ANTAR Media release – May 23, 2008 at 02:32 PM

Opposition Leader Brendan Nelson’s decision to pull out of the bipartisan commission to improve housing in Aboriginal communities flies in the face of undertakings he gave in parliament during his apology to the Stolen Generations.

During his apology speech in Parliament on the 13th of February, Dr Nelson gave his “unconditional” support for the Prime Minister’s proposal.

Dr Nelson said, “I … offer on behalf of the opposition my unconditional support to participate in the commission for policy which he proposes. This is far, far more important than any of the things that would normally divide us as a nation in philosophy and politics.”

ANTaR National Director, Gary Highland said he felt “gutted” that Dr Nelson has gone back on his commitment to the Parliament and Aboriginal people only three months after making it.

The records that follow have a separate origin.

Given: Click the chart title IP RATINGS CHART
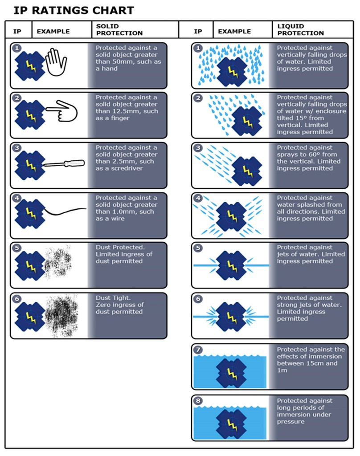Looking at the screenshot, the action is pyautogui.click(x=74, y=11).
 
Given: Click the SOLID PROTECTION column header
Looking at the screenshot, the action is pyautogui.click(x=119, y=30).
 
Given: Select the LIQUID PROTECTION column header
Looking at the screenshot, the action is pyautogui.click(x=300, y=30).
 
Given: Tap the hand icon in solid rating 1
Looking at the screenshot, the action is pyautogui.click(x=56, y=62).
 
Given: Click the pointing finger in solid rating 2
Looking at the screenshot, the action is pyautogui.click(x=61, y=111).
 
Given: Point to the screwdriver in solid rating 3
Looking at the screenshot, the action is pyautogui.click(x=64, y=163).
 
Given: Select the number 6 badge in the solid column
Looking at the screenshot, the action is pyautogui.click(x=17, y=299).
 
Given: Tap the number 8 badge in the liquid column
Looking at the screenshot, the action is pyautogui.click(x=198, y=401).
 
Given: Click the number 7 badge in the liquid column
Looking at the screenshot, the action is pyautogui.click(x=198, y=350).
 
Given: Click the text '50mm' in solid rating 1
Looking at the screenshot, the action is pyautogui.click(x=120, y=61).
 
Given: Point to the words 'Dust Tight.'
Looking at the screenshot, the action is pyautogui.click(x=113, y=298).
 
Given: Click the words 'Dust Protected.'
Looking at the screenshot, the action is pyautogui.click(x=120, y=247).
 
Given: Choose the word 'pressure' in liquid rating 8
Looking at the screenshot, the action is pyautogui.click(x=290, y=422).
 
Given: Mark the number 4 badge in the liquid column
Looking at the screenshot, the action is pyautogui.click(x=198, y=198).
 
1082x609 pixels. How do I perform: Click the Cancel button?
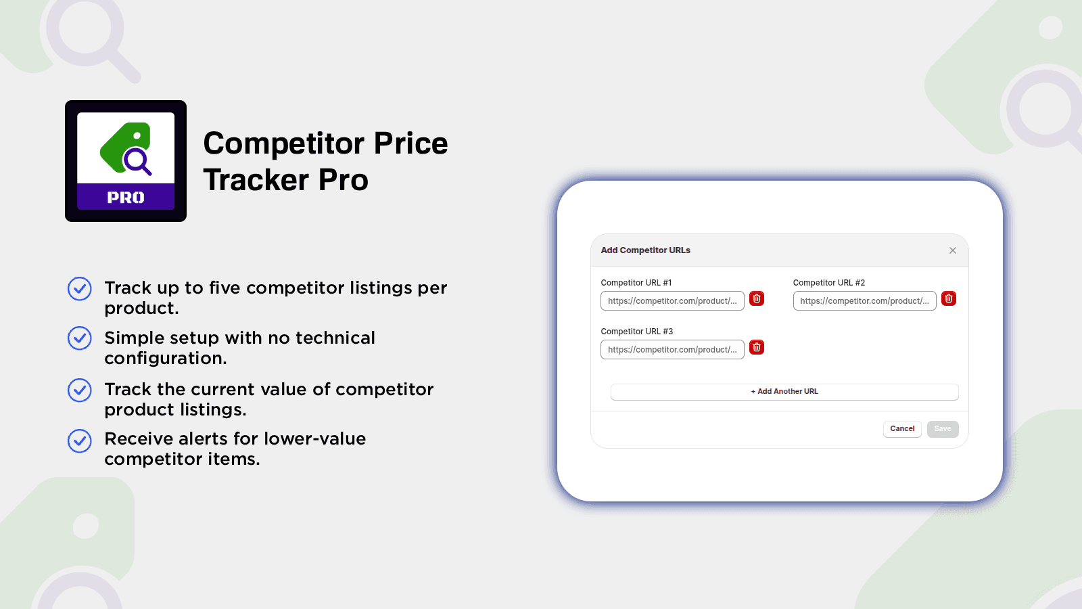coord(902,429)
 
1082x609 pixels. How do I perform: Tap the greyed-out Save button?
coord(943,429)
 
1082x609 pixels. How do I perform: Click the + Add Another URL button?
coord(784,392)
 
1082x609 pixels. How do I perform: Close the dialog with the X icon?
coord(953,250)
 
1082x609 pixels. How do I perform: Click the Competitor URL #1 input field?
coord(672,300)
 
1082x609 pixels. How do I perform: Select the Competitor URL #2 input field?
coord(865,300)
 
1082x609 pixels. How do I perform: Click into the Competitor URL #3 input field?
coord(672,349)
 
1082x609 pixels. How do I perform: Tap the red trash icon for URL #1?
coord(757,298)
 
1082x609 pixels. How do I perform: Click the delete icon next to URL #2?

“In order for it to work, membership of the commission has to be acceptable to both the Prime Minister and Leader of the Opposition. Dr Nelson is playing politics by now seeking to place unreasonable conditions over one individual’s involvement in the commission,” Mr Highland said.

Mr Highland said there were sound reasons why former Minister, Mal Brough should not serve on the commission.

“There’s no doubt that Mr Brough maintains a genuine commitment to overcoming Aboriginal disadvantage, boosting economic development in Aboriginal communities and overcoming violence and abuse. He has potentially much to contribute in these areas.”

“However, during his time as Minister, Mal Brough failed to act in a bipartisan way and alienated many Aboriginal people by his heavy handed tactics. He’s therefore unsuitable for a bipartisan commission of this kind,” Mr Highland said.

Mr Highland urged Dr Nelson to stand by his original commitment to the Parliament.

“The desperate need for housing in Aboriginal Australia is far more important than any individual – Dr Nelson, Mr Brough – or for that matter even the Prime Minister.”

“We desperately need to establish a long-term, bipartisan commitment to solve one of this nation’s greatest challenges – ensuring first world standards of housing for the first Australians.”

“It is extremely disappointing that this is now threatened by Dr Nelson’s inability to stand by the commitment he made in the Parliament to the Australian people,” Mr Highland said.